Taking Best Advantage of Oscilloscopes' Long Memory

Figure 1: Maintaining the maximum sample rate over more
timebase settings is possible with long memory
Two very important considerations when choosing a digital oscilloscope are the length of the acquisition memory and the amount of RAM available for processing of the raw data. Note that acquisition memory and RAM are not the same things, but they are still both important. The amount of acquisition memory often determines the fidelity with which an oscilloscope can record a signal. But that's only the first step; it's the instrument's processing horsepower is the key to finding signal abnormalities and characterizing circuit performance.

The maximum time window that a digital oscilloscope can capture at a given sampling rate is:

Time window = memory length / sampling rate

where acquisition memory length is the maximum number of samples that can be captured in the data acquisition memory. Because the acquisition memory length is of a finite amount, the only way to capture longer time windows is to lower the sampling rate  (Figure 1). For example, an oscilloscope such as the Teledyne LeCroy WaveSurfer 3000 with 10 Mpoints of memory and a sampling rate of 500 Msamples/s (2-ns sampling period) can capture a total time window of 0.02 seconds at that sampling rate.

Figure 2: An example of an undersampled
CANbus signal
If you wanted to see a 0.04-second signal using 10 Mpoints, the points would have to be stretched further apart to 25 Msamples/s (20-ns sampling period). This means that the timing resolution is degraded by a factor of 20; many signal details would be lost. Plus, any frequency >12.5 MHz (half the sampling rate) would be aliased (Figure 2).

Some digital oscilloscope users would believe that the analog-to-digital converter (ADC) in their instruments determine its sampling rate. The ADC determines the maximum sampling rate, but don't discount the role played by the length of the acquisition memory. A long acquisition memory allows you to maintain high sampling rates at longer capture times. As much as 1.5 Gpoints of memory is available in Teledyne LeCroy's state-of-the-art LabMaster 10 Zi-A oscilloscope. This allows for a capture time of 6.25 ms with a sampling rate of 240 Gsamples/s!

Let's say your oscilloscope contains a modest 2 million sample points of memory per channel. In the example given above, a full 4 ms can be captured at 2 ns/sample using 2 million points. At the end of the day, an oscilloscope that gives 2 million points to 4 ms worth of signal capture will give you 40 times better timing resolution, a much better view of the signal, and more usable bandwidth than one that spreads the same signal over 100,000 points.

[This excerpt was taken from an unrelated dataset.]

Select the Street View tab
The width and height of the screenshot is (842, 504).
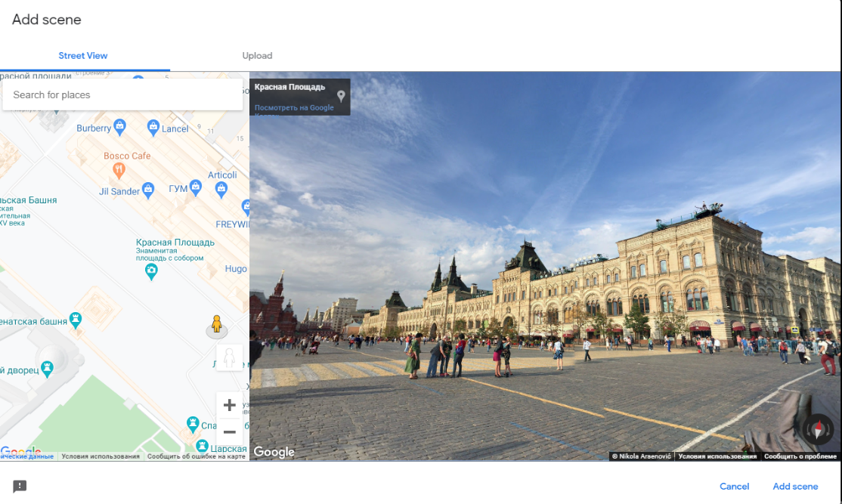tap(83, 56)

Using Long Memory to Spot Signal Anomalies


Figure 3: A 1-GHz clock modulated
by a 31-kHz SSC
The most common use for long memory is to fill the need to simultaneously capture high-speed and low-speed signals. For example, Figure 3 shows a 1-GHz clock being modulated by a 31-kHz spread-spectrum clock (SSC). You need enough sampling rate to capture the 1-GHz clock and also have a long enough capture time to see at least one full period of the SSC.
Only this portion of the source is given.